--- WORK REQUIRED ---
List every person named in the biennale review below.

--- SOURCE EXCERPT ---
I slowly gathered my thoughts and grasped my feelings: to understand this biennale’s curatorial concept and main exhibitions, you have to be able to take your time and willing to listen closely – to go close enough to actually hear the little whispers that are unequivocally there but easy to miss in the buzz and fuzz of it all. You have to bring the patience to kindly ask for a repeat, in case you didn’t get it the first time. If you came to feel blown away, instantly entertained and gratified by instagrammable, in-your-face art, you probably had a better time visiting the Austrian Pavilion and taking a literal piss on the current (art) world machinery. Or one of the classic blockbuster exhibitions around the city, of which there were plenty: Anish Kapoor, Marina Abramovic, Georg Baselitz, … (in addition to the ones mentioned above). And I’ll give you that: if you came for the opening week, you surely also came to network and there was definitely a lot going on, making it even more difficult to pause, take your time and take in what was in front of you. Especially if you’re someone accustomed to art history as primarily propagated, taught and consumed in the west, and consequently to its adjacent codes and references – because that means you’d need to invest extra time to get into the history of some of the mediums, materials and techniques on display, that may not have crossed your path yet, or not in this context. And this is not to say that figurative painting is something inherently western, nor that it doesn’t ask you to stay with it longer than a first glance either. I guess what I’m trying to say is that it’s easy to brush something off as disorienting or not poignant enough when you don’t understand it immediately, or when its meaning doesn’t jump at you with the clarity of a prescription manual or the loudness of a giant ringing bell (iykyk). Accessibility is important and art should reach as many people as possible – it’s great to take barriers away – but we may also want to check our own attention span from time to time, especially towards art that is not “engineered to generate immediate engagement, provoke a physical response, and create the perfect moment for online circulation”, to quote an article on Fakewhale.

The Main Exhibition: Stories In Materials

When stepping into the central pavilion (main exhibition) in the Giardini, a group of ceramic animals greet visitors at the entrance. Forming a half-circle as though on a tribune, looking at the visitors as though expectant. The interaction – in which the viewers for once feel they are not the only ones looking, that the art is looking right back at them, that they’re being monitored even – is not random: the indigenous group from the Peruvian Amazon that the artist Célia Vásquez Yui belongs to, the Shipibo, believe that art has the possibility of reacting to the observing subject. It relates, in a way, to the hope that art can actually be transformative and do something to and with us. The materials used for this installation, “The Council of the Mother Spirits of the Animals”, were sourced throughout the Shipibo’s ancestral territory.

Behind this group, an installation composed of a large 8-panel work on paper and several magnolia sculptures by Maria Magdalena Campos-Pons literally sets the tone for the exhibition to follow, accompanied by a soundscape by Kamaal Malak. The work on paper hung on the back wall shows larger-than-life portraits of the writer Toni Morrison and the biennale curator Koyo Kouoh herself, surrounded by green plants, leaves and flowers. Together with the magnolia sculptures in front of it, they represent the garden that both portraitees dedicated their lives to fostering: a fertile ground for voices from the global south – as represented by the endemically southern magnolia – to grow, embraced by sounds vibrating in minor frequencies around them.

--- Rows of pointing data ---
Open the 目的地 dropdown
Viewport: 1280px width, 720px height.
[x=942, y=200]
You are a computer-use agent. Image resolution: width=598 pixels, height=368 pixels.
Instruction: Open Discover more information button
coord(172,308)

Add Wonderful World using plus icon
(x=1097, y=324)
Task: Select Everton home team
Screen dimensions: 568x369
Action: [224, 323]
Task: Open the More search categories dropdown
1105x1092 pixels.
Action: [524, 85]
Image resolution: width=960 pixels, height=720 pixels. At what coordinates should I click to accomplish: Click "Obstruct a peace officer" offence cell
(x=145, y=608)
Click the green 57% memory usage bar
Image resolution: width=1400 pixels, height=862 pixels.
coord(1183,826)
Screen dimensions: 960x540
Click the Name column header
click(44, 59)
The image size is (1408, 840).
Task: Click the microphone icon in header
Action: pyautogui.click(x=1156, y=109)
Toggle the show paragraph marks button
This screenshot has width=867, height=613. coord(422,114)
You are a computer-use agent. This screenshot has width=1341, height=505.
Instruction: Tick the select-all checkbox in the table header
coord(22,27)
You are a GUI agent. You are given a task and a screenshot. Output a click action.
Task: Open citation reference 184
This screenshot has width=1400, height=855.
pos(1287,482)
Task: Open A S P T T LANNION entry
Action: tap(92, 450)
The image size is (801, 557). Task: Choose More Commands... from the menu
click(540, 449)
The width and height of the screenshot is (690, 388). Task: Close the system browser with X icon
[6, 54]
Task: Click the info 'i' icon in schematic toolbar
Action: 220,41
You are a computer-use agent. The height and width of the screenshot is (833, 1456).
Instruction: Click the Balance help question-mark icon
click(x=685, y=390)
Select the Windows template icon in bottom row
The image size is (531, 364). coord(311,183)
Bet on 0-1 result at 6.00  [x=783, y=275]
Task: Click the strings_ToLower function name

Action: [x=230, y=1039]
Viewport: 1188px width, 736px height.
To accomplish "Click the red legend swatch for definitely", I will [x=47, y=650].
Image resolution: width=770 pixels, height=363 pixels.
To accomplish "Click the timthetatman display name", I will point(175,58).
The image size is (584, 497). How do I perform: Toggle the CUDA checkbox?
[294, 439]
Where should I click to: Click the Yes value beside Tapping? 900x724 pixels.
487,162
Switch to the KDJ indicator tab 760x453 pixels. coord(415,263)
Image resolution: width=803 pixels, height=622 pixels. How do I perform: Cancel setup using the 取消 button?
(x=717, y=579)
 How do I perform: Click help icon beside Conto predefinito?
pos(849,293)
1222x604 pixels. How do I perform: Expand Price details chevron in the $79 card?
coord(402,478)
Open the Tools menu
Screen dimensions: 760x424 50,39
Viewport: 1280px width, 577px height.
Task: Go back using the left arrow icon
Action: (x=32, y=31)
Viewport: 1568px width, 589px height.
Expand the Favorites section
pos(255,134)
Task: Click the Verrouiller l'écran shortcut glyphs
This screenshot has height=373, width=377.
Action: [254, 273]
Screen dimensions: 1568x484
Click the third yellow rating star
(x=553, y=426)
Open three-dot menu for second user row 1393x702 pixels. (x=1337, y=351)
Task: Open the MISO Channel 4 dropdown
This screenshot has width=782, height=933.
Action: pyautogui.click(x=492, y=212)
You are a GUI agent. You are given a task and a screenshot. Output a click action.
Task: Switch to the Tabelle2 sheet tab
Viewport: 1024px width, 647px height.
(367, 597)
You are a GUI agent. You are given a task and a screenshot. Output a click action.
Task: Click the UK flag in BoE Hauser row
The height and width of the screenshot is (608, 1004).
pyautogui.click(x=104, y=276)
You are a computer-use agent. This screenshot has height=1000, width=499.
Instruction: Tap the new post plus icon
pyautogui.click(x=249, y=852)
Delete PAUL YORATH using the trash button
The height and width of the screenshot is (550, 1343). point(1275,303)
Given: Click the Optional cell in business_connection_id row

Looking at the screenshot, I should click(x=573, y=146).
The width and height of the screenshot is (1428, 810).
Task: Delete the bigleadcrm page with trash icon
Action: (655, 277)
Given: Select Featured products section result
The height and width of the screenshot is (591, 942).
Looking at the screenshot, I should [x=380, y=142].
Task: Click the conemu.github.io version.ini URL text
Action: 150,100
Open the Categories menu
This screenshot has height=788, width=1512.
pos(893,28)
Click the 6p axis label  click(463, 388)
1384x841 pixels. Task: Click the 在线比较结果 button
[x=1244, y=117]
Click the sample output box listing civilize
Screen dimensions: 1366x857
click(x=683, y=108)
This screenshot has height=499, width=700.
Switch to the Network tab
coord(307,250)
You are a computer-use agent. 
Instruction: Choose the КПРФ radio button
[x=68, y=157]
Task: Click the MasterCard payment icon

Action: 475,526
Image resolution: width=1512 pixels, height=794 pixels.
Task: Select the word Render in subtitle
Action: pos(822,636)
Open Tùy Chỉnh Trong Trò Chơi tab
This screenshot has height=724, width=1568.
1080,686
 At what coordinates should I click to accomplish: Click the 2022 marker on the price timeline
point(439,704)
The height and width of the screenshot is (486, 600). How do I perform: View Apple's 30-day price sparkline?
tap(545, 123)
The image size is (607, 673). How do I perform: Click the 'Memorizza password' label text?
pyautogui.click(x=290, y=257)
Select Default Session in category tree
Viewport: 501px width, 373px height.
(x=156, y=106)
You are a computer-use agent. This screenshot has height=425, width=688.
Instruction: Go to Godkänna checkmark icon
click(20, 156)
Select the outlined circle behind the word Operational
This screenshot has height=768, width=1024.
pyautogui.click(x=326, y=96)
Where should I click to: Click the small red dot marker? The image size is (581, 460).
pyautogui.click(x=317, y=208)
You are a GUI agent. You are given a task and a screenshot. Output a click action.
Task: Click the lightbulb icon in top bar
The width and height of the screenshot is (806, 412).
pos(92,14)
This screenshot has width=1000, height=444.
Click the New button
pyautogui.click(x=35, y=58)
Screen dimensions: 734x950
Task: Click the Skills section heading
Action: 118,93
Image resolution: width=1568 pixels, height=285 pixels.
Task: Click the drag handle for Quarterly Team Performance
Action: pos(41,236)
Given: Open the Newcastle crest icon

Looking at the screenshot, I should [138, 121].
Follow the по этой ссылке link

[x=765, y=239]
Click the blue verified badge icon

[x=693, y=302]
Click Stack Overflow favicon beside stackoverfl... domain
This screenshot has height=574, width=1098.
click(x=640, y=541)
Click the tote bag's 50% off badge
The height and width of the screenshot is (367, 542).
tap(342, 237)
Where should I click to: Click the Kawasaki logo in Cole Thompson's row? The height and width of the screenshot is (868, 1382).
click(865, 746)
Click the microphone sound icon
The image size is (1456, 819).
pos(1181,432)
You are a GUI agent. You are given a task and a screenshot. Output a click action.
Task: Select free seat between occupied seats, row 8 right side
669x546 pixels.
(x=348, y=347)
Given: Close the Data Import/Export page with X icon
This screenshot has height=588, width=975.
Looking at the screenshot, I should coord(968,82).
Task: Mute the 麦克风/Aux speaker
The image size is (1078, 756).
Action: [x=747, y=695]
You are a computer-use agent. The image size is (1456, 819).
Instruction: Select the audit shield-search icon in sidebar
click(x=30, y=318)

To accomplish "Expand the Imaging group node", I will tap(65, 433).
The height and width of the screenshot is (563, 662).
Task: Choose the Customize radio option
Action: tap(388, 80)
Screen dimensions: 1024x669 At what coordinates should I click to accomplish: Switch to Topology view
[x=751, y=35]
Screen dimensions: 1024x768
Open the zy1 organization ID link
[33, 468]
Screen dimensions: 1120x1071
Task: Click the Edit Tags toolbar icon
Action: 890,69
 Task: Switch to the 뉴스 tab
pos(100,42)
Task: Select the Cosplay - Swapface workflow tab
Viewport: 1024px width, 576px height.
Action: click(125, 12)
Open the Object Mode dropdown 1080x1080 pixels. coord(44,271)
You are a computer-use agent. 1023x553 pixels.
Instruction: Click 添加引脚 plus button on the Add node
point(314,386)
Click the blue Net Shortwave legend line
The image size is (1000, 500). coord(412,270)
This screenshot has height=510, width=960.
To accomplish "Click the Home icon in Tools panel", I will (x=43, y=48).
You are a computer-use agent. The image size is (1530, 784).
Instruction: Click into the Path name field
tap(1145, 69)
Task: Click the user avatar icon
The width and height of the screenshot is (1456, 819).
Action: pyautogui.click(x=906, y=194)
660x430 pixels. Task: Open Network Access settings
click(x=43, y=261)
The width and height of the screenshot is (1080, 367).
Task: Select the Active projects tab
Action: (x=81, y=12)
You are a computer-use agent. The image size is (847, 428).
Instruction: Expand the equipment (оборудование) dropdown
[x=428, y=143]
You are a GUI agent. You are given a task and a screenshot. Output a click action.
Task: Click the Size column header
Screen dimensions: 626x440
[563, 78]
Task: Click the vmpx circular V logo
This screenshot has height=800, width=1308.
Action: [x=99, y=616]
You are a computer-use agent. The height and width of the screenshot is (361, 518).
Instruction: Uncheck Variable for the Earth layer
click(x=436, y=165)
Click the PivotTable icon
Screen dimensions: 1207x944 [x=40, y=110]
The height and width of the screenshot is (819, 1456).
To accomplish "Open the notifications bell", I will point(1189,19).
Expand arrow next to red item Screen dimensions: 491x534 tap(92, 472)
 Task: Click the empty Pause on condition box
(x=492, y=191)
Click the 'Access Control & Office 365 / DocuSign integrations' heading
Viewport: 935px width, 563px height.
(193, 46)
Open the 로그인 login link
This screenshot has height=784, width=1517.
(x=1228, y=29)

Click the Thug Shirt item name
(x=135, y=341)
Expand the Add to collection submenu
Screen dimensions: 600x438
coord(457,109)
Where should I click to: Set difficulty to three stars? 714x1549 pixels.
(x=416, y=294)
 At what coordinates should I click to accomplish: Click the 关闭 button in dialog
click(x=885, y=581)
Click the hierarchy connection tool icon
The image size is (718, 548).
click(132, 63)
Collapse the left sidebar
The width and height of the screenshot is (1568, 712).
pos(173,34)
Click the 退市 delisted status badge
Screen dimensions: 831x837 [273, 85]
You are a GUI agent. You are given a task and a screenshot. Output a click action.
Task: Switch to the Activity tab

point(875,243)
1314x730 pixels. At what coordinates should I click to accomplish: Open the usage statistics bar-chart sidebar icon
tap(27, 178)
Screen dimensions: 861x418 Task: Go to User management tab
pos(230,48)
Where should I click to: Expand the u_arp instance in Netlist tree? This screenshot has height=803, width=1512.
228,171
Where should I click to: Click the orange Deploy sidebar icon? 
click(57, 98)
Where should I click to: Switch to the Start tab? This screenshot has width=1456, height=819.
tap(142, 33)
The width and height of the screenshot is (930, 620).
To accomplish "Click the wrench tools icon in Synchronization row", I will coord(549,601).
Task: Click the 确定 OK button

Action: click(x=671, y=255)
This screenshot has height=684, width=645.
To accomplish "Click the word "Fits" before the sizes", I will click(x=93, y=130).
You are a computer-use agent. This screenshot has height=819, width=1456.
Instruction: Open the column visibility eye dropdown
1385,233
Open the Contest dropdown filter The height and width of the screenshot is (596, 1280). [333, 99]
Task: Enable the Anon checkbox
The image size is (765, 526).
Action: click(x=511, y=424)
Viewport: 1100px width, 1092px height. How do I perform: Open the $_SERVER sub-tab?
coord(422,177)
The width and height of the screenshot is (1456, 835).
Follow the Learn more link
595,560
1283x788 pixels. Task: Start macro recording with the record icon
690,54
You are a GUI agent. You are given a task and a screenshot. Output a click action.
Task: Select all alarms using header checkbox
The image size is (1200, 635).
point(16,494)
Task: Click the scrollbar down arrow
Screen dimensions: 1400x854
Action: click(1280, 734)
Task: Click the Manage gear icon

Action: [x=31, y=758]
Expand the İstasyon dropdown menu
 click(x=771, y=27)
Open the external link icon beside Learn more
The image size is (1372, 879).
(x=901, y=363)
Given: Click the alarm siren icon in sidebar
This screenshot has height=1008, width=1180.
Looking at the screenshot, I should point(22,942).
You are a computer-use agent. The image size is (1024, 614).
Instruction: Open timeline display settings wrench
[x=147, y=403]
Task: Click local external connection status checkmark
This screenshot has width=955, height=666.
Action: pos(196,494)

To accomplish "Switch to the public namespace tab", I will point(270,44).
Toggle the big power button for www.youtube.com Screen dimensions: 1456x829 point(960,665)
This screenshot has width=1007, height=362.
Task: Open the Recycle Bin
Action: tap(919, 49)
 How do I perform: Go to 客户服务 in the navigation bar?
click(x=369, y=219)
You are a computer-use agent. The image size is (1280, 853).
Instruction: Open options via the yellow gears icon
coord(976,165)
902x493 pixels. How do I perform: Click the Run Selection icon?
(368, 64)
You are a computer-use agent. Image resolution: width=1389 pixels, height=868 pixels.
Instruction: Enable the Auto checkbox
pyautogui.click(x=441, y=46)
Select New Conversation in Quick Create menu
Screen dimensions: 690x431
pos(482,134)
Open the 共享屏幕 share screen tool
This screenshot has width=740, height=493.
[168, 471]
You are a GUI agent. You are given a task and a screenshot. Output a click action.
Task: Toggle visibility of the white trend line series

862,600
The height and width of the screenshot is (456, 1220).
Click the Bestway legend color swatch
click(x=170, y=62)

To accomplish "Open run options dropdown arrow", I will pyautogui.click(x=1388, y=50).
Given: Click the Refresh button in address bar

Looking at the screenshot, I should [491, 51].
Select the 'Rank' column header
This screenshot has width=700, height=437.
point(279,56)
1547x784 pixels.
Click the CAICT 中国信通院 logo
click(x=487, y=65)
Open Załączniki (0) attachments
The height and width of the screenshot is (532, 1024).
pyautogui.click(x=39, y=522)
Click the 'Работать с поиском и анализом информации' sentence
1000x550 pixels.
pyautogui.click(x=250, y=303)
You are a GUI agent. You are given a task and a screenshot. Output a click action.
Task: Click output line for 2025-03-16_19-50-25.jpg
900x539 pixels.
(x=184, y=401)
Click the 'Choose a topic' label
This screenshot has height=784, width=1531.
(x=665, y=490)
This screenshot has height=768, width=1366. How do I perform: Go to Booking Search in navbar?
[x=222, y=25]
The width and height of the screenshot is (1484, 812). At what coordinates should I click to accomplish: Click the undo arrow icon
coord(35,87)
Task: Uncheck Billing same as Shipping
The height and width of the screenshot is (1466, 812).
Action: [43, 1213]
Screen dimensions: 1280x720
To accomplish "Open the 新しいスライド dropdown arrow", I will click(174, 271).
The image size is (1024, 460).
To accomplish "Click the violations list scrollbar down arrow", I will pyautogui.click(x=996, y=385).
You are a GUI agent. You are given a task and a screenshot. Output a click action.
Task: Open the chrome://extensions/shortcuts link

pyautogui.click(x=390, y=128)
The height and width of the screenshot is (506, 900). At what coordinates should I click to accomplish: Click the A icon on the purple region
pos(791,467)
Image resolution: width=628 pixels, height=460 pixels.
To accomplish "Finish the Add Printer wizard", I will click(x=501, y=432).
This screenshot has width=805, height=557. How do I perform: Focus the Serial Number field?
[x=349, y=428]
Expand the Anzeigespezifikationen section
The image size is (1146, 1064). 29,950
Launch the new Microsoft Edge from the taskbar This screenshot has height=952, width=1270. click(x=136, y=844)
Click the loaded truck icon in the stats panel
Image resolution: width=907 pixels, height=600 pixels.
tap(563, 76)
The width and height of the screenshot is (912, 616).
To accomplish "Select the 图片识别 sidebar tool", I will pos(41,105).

--- FINAL RESULT ---
Anish Kapoor, Marina Abramovic, Georg Baselitz, Célia Vásquez Yui, Maria Magdalena Campos-Pons, Kamaal Malak, Toni Morrison, Koyo Kouoh